#### [Text block]
In MLE, only the correct model is updated during training.
In MMIE, all models are updated during training, even with one
training sample.
The greater the prior information on the class assignment, the more
effect it has on the MMIE estimator.
If the assumption of the underlying distribution is correct, MMIE
and MLE should converge to the same result. However, in practice,
MMIE must produce a lower likelihood for the true class assignment
(underlying distribution).
MMIE and MLE are consistent estimators, but MMIE has greater variance.
MMIE tries not only to increase the likelihood of the correct class,
but decrease the likelihood of the incorrect class.
MMIE is computationally expensive. Why?
How do we estimate the probability of the class assignment for
the incorrect classes?
Experimental results: CU/HTK word error rates on eval97sub and
eval98 using h5train00sub training:
MMIE
%WER
Iteration
eval97sub
eval98
0 (MLE)
46.0
46.5
1
43.8
45.0
2
43.7
44.6
3
44.1
44.7
The results in Table 3 show that again
the peak improvement comes after two
iterations, but there is an even larger reduction in
WER: 2.3% absolute on eval97sub and 1.9% absolute on eval98.
The word error rate for the 1-best hypothesis from
the original bigram word lattices measured on
10% of the training data was 27.4%. The MMIE models obtained after
two iterations on the same portion of training data gave an error rate
of 21.2%, so again MMIE provided a very sizeable reduction in
training set error.

#### [What you have to do]
Reproduce the passage of the MMIE notes from "MMIE and MLE" to "computationally expensive. Why?", word for word.

#### [Information provided]

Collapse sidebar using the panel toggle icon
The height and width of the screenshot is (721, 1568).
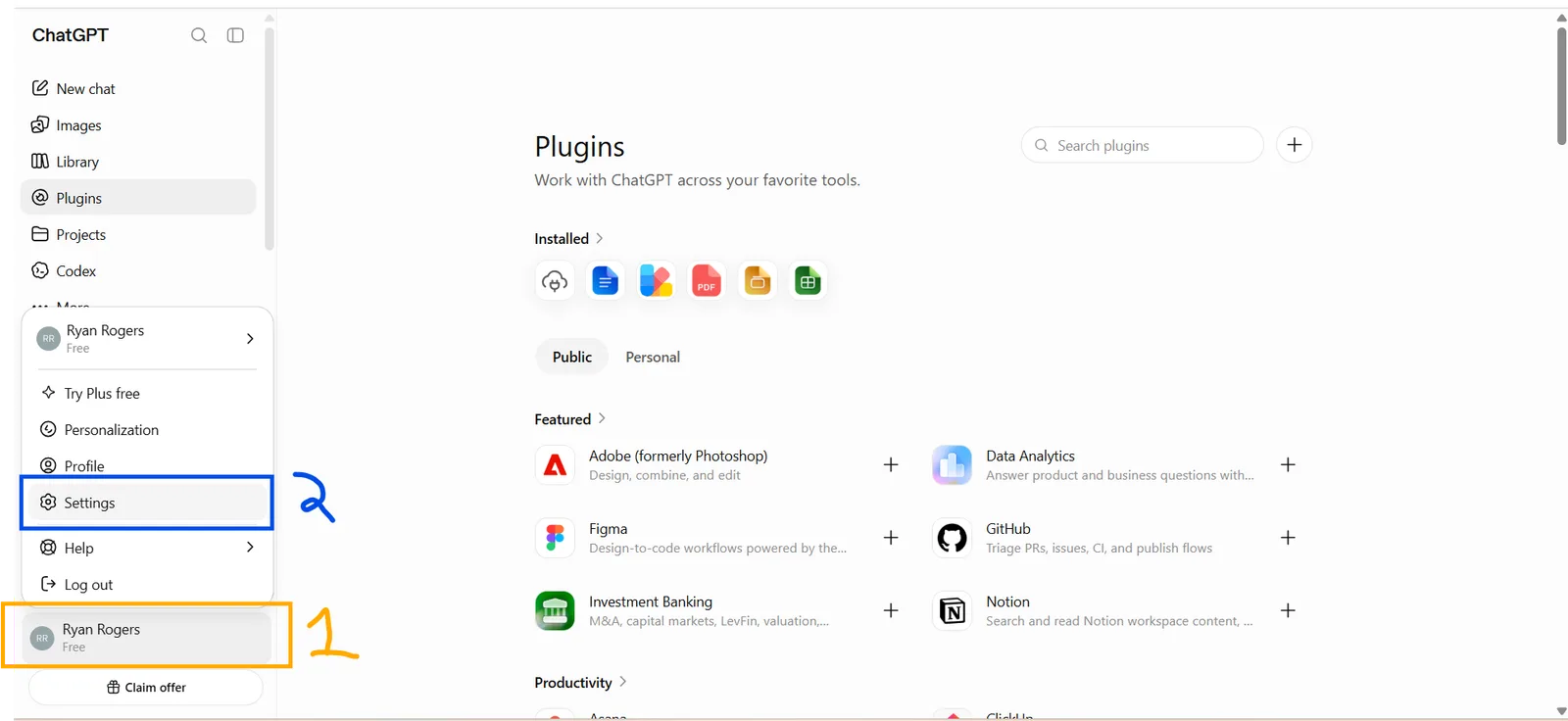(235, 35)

--

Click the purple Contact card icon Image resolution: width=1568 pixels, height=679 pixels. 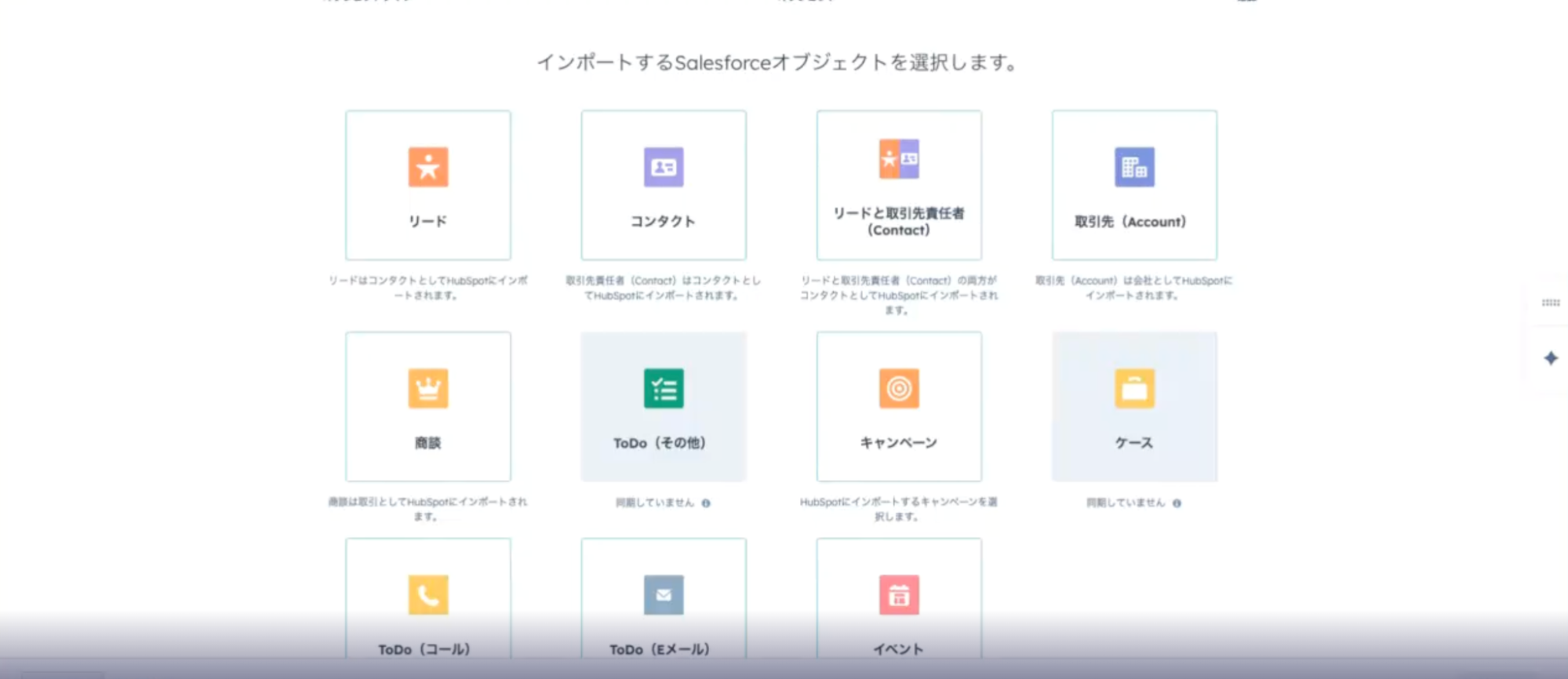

#### [Completed task]
MMIE and MLE are consistent estimators, but MMIE has greater variance.
MMIE tries not only to increase the likelihood of the correct class,
but decrease the likelihood of the incorrect class.
MMIE is computationally expensive. Why?